**Exercise directions**
Extract, word for word, the passage of the Baobab Girl review that begins at the words "NS’s Dark and" and stops after the words "some point reread.".

**Source text**
━━━━━━━━━━

Poems, thoughts about poetry and links to places that have published my poems

Baobab Girl by NS

There was a beautiful sunset, the kind we get in Texas, all sky and cumulus clouds outside the window of animal emergency a few Fridays ago. Once again Joey and I were back for fluids to cope with an episode of bloody diarrhea. While there, I read NS’s Baobab Girl, a short collection I downloaded a long time ago before I got a Kindle and last Friday, I finally read it.

Stunning.

NS’s Dark and Like a Web is one of my favorite short collections, and this one didn’t disappoint either. Baobab Girl takes the reader all over the world through experience, myth and legend. The language is pure delight: fresh and often startling. Lines like “Ivar’s silver eyes / are moon-lure, his voice / honey of ash sap” have played in my head for days as has the imagery and story told in “Under the Yew.” These 12 poems are to be savored and at some point reread.

━━━━━━━━━━

**Supplied information**
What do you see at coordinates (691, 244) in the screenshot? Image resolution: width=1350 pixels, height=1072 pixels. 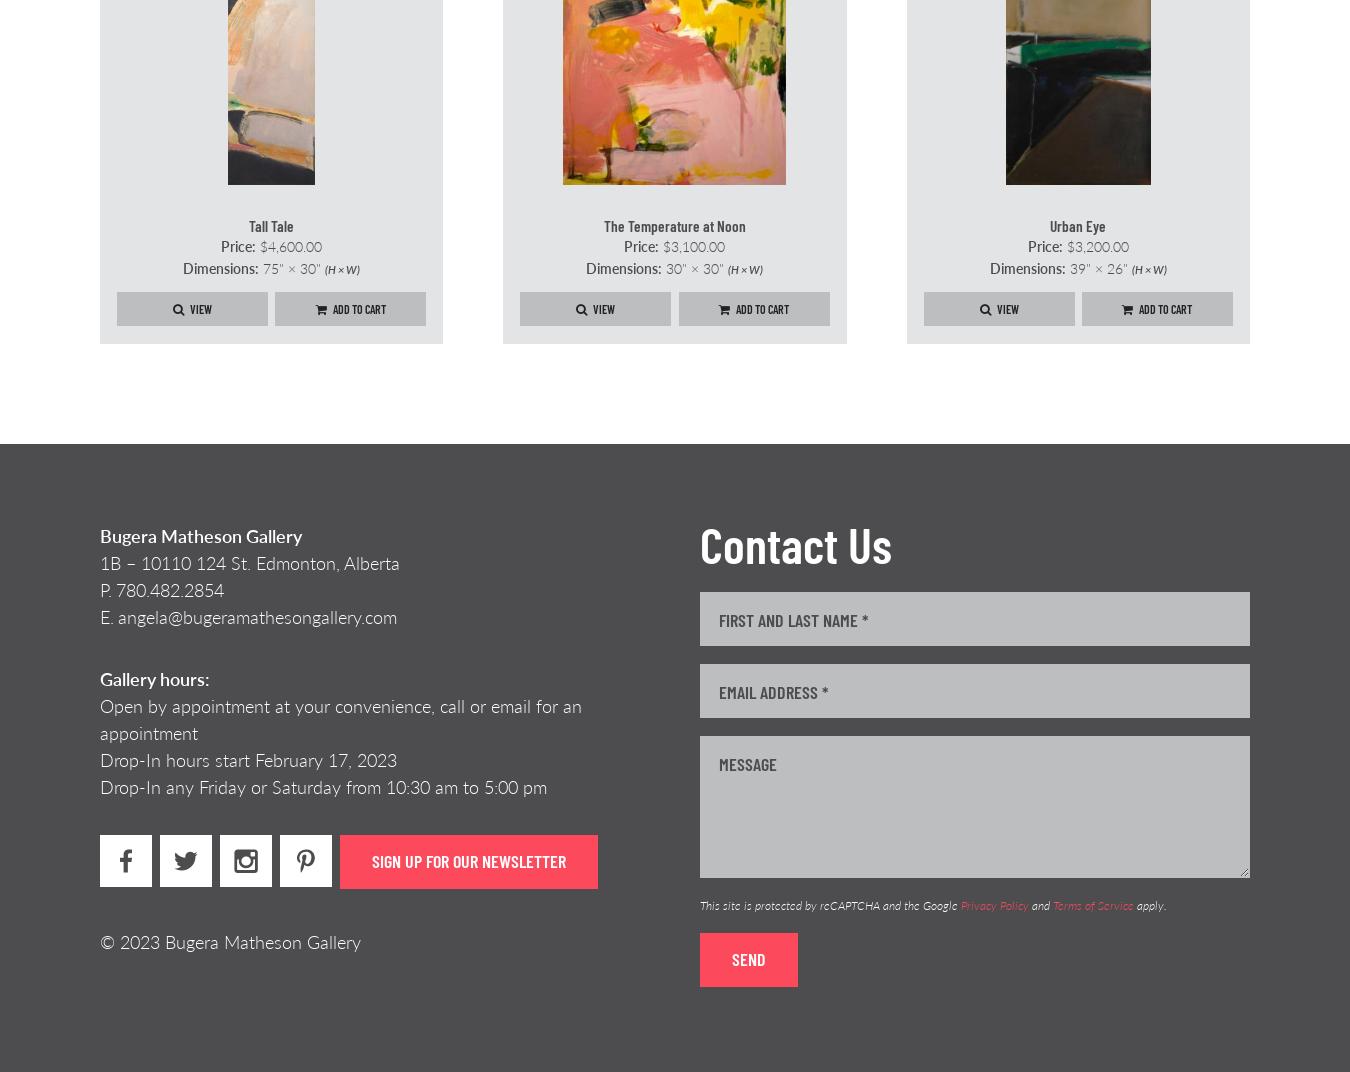 I see `'$3,100.00'` at bounding box center [691, 244].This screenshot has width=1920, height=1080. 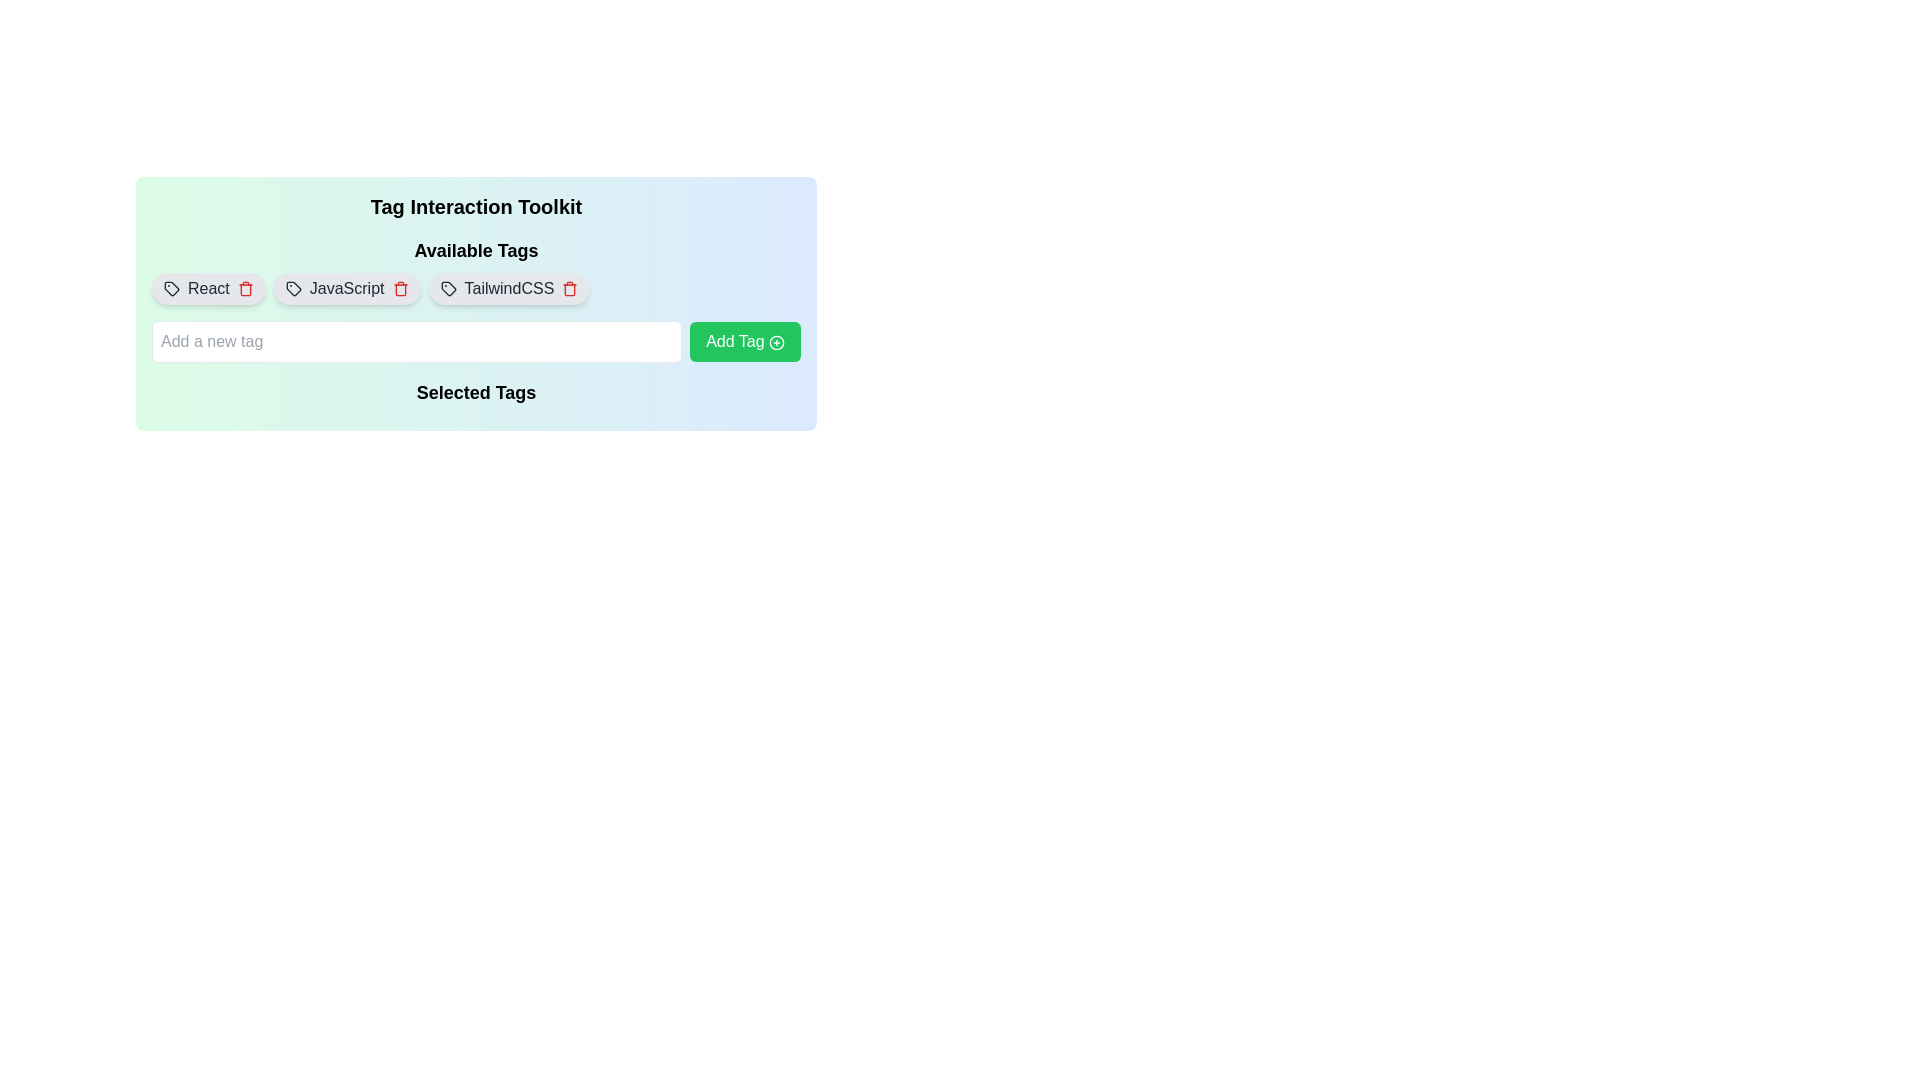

━━━━━━━━━━

**Expected output**
NS’s Dark and Like a Web is one of my favorite short collections, and this one didn’t disappoint either. Baobab Girl takes the reader all over the world through experience, myth and legend. The language is pure delight: fresh and often startling. Lines like “Ivar’s silver eyes / are moon-lure, his voice / honey of ash sap” have played in my head for days as has the imagery and story told in “Under the Yew.” These 12 poems are to be savored and at some point reread.